On 3/25/20 12:35 PM, Shameerali Kolothum Thodi wrote:
> Hi Eric,
> 
>> -----Original Message-----
>> From: Eric Auger [mailto:eric.auger@redhat.com]
>> Sent: 20 March 2020 16:58
>> To: eric.auger.pro@gmail.com; eric.auger@redhat.com;
>> qemu-devel@nongnu.org; qemu-arm@nongnu.org; peter.maydell@linaro.org;
>> mst@redhat.com; alex.williamson@redhat.com;
>> jacob.jun.pan@linux.intel.com; yi.l.liu@intel.com
>> Cc: peterx@redhat.com; jean-philippe@linaro.org; will@kernel.org;
>> tnowicki@marvell.com; Shameerali Kolothum Thodi
>> <shameerali.kolothum.thodi@huawei.com>; zhangfei.gao@foxmail.com;
>> zhangfei.gao@linaro.org; maz@kernel.org; bbhushan2@marvell.com
>> Subject: [RFC v6 00/24] vSMMUv3/pSMMUv3 2 stage VFIO integration
>>
>> Up to now vSMMUv3 has not been integrated with VFIO. VFIO
>> integration requires to program the physical IOMMU consistently
>> with the guest mappings. However, as opposed to VTD, SMMUv3 has
>> no "Caching Mode" which allows easy trapping of guest mappings.

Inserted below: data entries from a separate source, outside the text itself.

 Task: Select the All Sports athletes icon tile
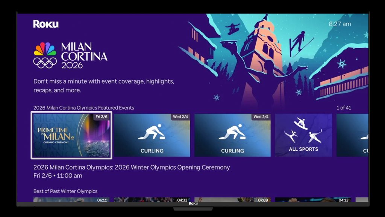coord(303,135)
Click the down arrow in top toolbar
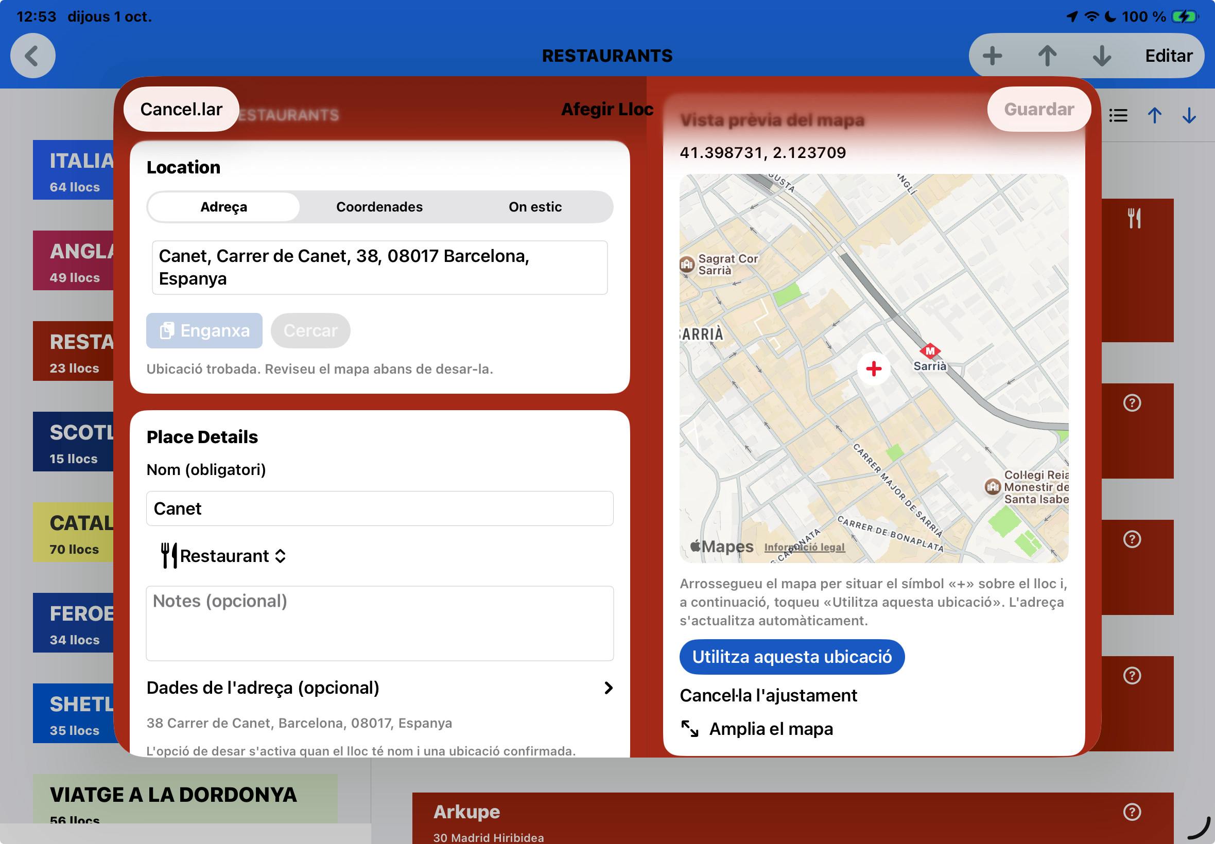Image resolution: width=1215 pixels, height=844 pixels. click(1102, 56)
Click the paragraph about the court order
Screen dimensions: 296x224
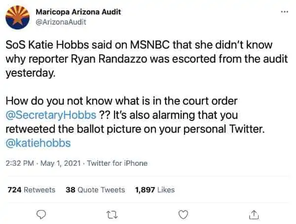click(x=135, y=122)
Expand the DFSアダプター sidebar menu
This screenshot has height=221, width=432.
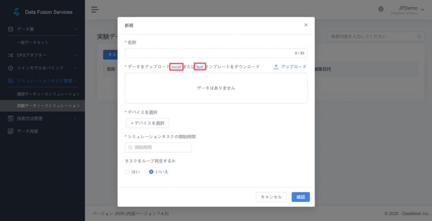[x=42, y=55]
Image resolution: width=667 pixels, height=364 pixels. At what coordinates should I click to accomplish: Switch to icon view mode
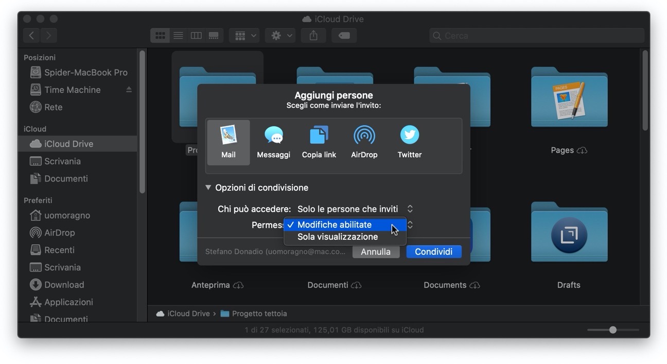(x=160, y=36)
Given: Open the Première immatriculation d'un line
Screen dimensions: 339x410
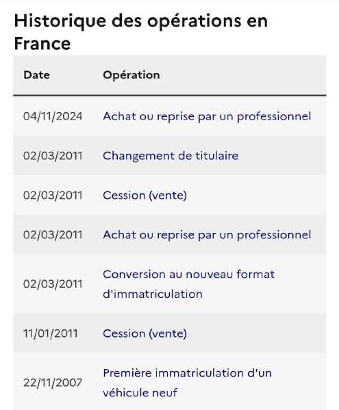Looking at the screenshot, I should click(188, 373).
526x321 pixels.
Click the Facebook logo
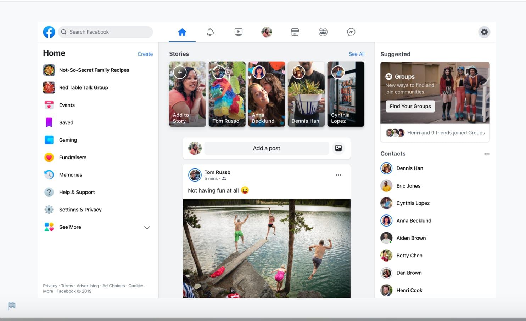[x=49, y=32]
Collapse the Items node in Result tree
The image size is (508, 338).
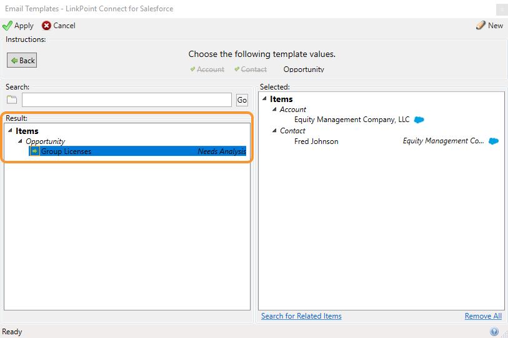[10, 131]
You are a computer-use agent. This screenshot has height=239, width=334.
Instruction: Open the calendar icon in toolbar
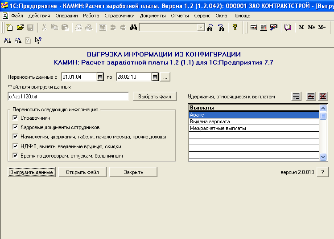tap(263, 28)
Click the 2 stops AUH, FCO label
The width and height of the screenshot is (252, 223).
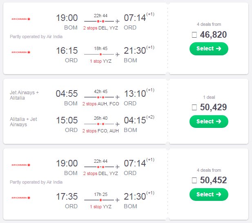coord(100,104)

>> This means the vSMMUV3 cannot use the same VFIO integration as VTD.
>>
>> However SMMUv3 has 2 translation stages. This was devised with
>> virtualization use case in mind where stage 1 is "owned" by the
>> guest whereas the host uses stage 2 for VM isolation.
>>
>> This series sets up this nested translation stage. It only works
>> if there is one physical SMMUv3 used along with QEMU vSMMUv3 (in
>> other words, it does not work if there is a physical SMMUv2).
> 
> I was testing this series on one of our hardware board with SMMUv3. I did
> observe an issue while trying to bring up Guest with and without the vsmmuV3.
> 
> Steps are like below,
> 
> 1. start a guest with "iommu=smmuv3" and a n/w vf device.
> 
> 2.Exit the VM.
> 
> 3. start the guest again without "iommu=smmuv3"
> 
> This time qemu crashes with,
> 
> [ 0.447830] hns3 0000:00:01.0: enabling device (0000 -> 0002)

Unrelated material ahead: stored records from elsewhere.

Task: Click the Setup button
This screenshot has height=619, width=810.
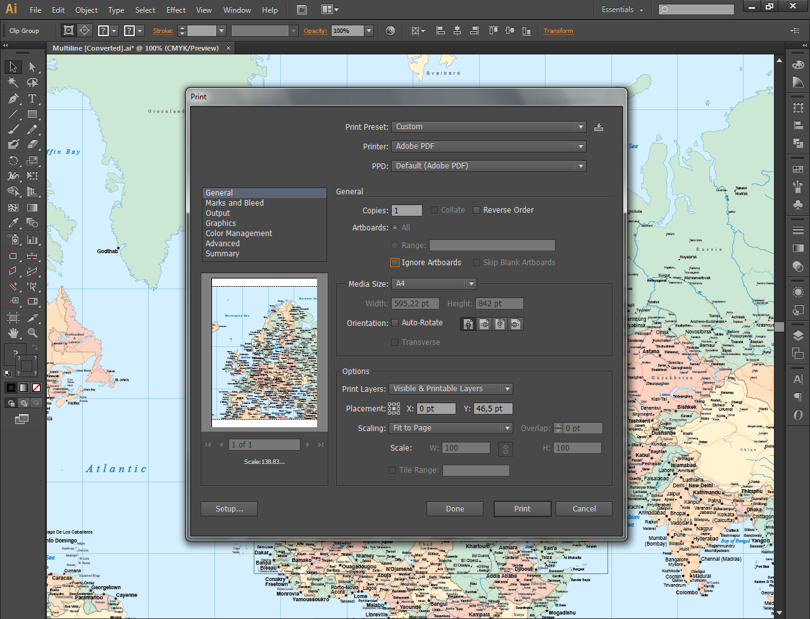Action: coord(228,508)
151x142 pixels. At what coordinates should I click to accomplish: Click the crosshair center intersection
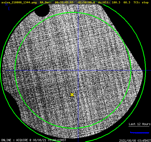78,70
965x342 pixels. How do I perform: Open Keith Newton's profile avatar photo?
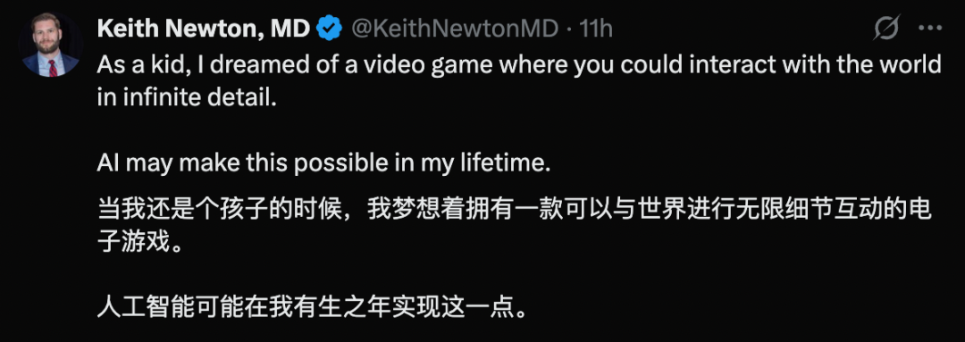(50, 45)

> /home/shameer/qemu-eric/qemu/hw/vfio/pci.c:2851:vfio_dma_fault_notifier_handler:
> Object 0xaaaaeeb47c00 is not an instance of type
> qemu:iommu-memory-region
> ./qemu_run-vsmmu-hns: line 9: 13609 Aborted                 (core
> dumped) ./qemu-system-aarch64-vsmmuv3v10 -machine
> virt,kernel_irqchip=on,gic-version=3 -cpu host -smp cpus=1 -kernel
> Image-ericv10-uacce -initrd rootfs-iperf.cpio -bios
> QEMU_EFI_Dec2018.fd -device vfio-pci,host=0000:7d:02.1 -net none -m
> 4096 -nographic -D -d -enable-kvm -append "console=ttyAMA0
> root=/dev/vda -m 4096 rw earlycon=pl011,0x9000000"
> 
> And you can see that host kernel receives smmuv3 C_BAD_STE event,
> 
> [10499.379288] vfio-pci 0000:7d:02.1: enabling device (0000 -> 0002)

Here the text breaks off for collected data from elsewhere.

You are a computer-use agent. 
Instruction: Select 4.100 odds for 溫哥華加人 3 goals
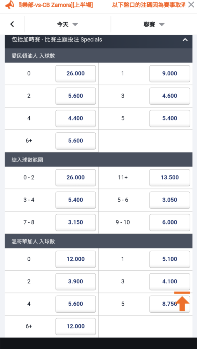click(x=170, y=282)
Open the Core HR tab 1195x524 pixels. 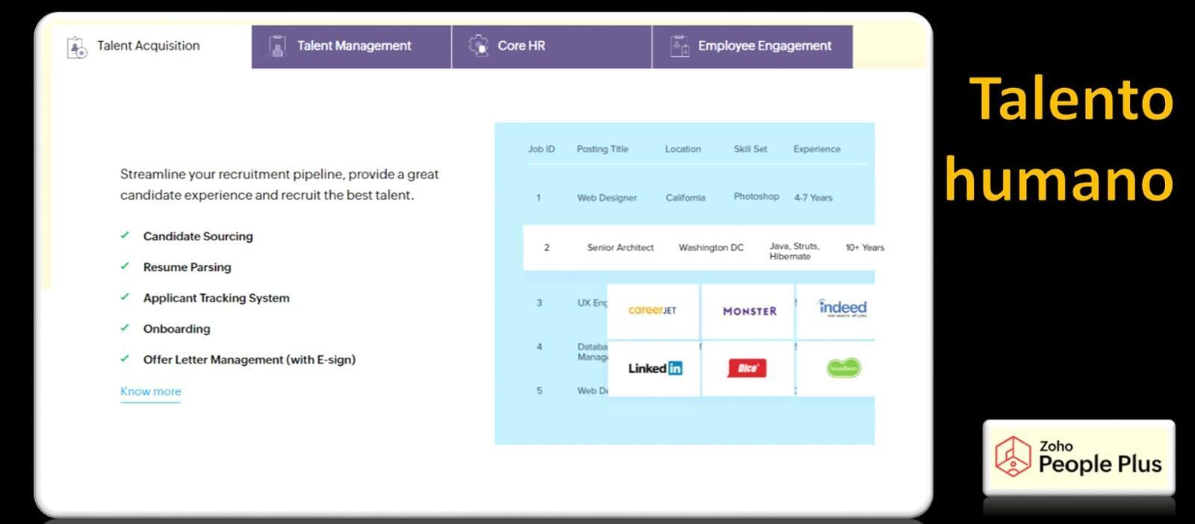tap(521, 46)
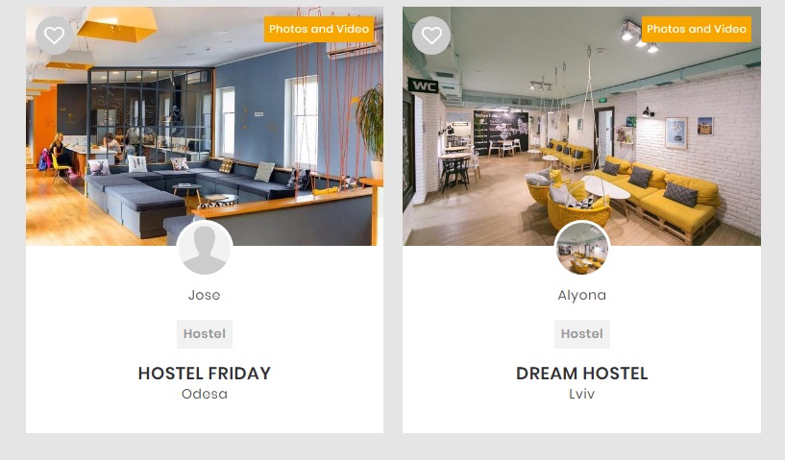
Task: Click Photos and Video badge on Hostel Friday
Action: 319,29
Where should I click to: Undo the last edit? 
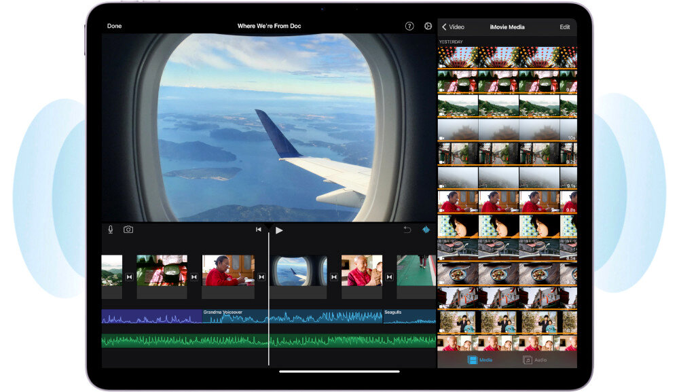tap(407, 230)
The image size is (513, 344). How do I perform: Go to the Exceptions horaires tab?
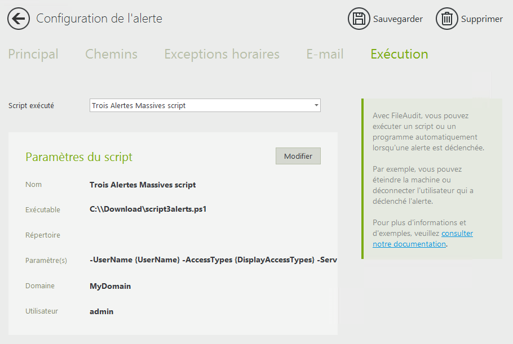tap(222, 54)
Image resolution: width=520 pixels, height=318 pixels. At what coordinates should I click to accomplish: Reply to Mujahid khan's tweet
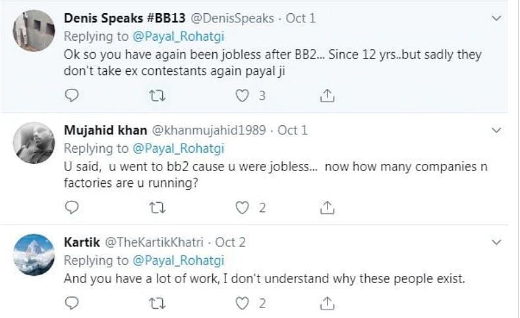pyautogui.click(x=72, y=208)
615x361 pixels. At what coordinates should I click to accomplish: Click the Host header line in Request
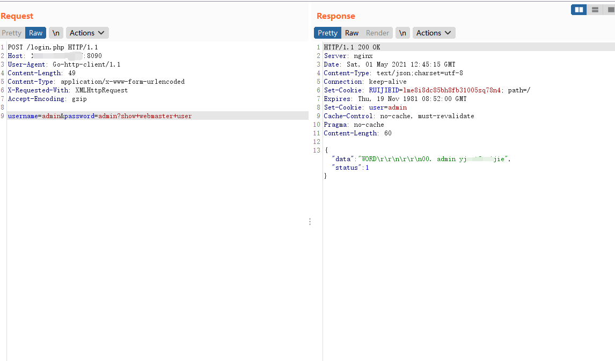pos(54,56)
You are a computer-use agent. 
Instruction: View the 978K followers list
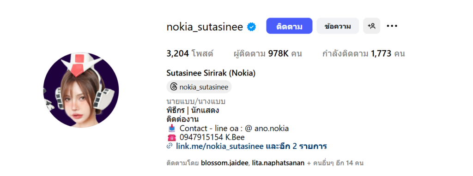(268, 54)
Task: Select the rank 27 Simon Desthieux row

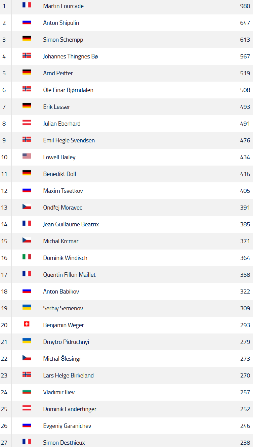Action: click(x=126, y=441)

> [10501.943881] arm-smmu-v3 arm-smmu-v3.2.auto: event 0x04 received:
> [10501.943884] arm-smmu-v3 arm-smmu-v3.2.auto: 0x00007d1100000004
> [10501.943886] arm-smmu-v3 arm-smmu-v3.2.auto: 0x0000100800000080
> [10501.943887] arm-smmu-v3 arm-smmu-v3.2.auto: 0x00000000fe040000
> [10501.943889] arm-smmu-v3 arm-smmu-v3.2.auto: 0x000000007e04c440
> 
> So I suspect we didn't clear nested stage configuration and that affects the 
> translation in the second run. I tried to issue(force) a vfio_detach_pasid_table() but 
> that didn't solve the problem.
> 
> May be I am missing something. Could you please take a look and let me know.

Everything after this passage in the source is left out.